*Instructions for the task:*
Keyword search on "beside": report each line of the records that contains it.

Records supplied START

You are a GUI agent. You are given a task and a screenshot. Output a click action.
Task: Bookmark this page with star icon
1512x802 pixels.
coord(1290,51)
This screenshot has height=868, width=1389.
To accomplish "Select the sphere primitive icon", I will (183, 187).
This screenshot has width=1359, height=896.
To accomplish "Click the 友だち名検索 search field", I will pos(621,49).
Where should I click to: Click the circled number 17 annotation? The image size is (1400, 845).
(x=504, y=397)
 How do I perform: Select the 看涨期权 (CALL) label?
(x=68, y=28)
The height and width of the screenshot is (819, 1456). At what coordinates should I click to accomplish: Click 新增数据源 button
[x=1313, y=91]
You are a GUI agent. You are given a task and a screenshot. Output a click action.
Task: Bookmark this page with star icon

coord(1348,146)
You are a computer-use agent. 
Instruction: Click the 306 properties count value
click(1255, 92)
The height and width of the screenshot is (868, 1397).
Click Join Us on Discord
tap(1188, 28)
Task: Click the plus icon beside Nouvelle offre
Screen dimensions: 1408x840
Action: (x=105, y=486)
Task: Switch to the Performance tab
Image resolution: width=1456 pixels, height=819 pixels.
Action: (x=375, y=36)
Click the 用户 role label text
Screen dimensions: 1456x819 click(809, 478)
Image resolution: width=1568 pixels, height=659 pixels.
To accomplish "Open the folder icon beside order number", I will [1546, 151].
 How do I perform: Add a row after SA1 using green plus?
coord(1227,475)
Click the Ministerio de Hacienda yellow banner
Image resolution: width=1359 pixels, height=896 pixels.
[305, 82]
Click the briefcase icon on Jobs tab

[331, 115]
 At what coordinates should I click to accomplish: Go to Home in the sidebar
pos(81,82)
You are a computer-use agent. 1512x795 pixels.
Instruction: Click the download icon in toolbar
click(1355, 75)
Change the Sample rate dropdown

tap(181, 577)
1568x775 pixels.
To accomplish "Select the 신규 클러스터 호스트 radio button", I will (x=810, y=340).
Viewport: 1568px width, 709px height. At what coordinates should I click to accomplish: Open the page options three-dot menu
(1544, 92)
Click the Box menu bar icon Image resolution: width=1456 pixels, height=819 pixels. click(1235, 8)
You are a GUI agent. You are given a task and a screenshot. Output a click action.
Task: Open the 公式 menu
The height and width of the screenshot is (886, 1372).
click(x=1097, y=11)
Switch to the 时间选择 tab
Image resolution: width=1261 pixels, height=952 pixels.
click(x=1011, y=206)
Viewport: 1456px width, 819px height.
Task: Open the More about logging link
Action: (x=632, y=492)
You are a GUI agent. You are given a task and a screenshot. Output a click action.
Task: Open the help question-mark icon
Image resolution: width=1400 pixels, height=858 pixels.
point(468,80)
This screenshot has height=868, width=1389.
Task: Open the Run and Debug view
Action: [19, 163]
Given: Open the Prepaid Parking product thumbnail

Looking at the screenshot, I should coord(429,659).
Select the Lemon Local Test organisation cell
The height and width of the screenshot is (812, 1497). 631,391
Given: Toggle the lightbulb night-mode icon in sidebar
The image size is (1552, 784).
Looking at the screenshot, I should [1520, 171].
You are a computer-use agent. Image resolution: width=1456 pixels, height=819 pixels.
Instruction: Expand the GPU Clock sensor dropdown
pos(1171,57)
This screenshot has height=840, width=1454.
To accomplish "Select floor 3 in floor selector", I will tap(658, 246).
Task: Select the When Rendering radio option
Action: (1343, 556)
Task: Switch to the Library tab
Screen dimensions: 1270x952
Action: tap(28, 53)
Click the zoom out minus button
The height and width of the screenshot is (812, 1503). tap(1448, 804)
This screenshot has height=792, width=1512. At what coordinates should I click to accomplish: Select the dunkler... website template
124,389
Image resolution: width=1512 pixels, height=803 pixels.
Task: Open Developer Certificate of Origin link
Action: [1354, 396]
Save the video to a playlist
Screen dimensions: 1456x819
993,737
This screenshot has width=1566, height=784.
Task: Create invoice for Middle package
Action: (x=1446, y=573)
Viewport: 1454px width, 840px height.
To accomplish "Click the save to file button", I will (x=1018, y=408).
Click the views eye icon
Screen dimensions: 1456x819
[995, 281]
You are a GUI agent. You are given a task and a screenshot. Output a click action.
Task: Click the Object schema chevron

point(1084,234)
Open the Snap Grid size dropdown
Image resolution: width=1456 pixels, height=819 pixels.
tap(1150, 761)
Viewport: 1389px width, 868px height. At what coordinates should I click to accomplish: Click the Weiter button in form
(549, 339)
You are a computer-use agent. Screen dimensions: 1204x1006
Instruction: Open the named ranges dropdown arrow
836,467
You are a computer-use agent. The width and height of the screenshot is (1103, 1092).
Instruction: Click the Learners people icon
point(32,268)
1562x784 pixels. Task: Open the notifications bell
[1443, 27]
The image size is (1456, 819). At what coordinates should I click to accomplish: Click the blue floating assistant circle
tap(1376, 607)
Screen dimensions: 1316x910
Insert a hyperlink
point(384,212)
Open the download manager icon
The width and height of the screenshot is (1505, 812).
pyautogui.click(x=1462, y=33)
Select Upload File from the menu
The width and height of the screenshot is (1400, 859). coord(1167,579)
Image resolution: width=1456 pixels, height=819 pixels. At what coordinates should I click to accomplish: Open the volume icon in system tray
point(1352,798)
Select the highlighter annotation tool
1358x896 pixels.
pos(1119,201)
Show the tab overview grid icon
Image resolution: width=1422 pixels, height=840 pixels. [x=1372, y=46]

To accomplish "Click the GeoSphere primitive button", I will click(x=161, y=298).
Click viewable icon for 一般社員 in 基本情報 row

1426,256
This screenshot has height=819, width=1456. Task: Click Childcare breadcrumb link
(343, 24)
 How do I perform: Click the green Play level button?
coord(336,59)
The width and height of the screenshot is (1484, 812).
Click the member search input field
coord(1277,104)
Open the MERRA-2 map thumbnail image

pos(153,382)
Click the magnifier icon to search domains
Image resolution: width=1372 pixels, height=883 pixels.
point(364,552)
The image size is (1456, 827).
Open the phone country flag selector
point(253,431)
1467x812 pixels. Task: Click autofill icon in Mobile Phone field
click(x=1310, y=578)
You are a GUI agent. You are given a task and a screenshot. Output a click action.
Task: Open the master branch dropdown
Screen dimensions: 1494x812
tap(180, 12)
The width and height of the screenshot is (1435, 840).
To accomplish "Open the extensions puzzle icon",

Records supplied END

*Answer to the exercise:*
Task: Click the plus icon beside Nouvelle offre
To accomplish "Open the folder icon beside order number", I will [1546, 151].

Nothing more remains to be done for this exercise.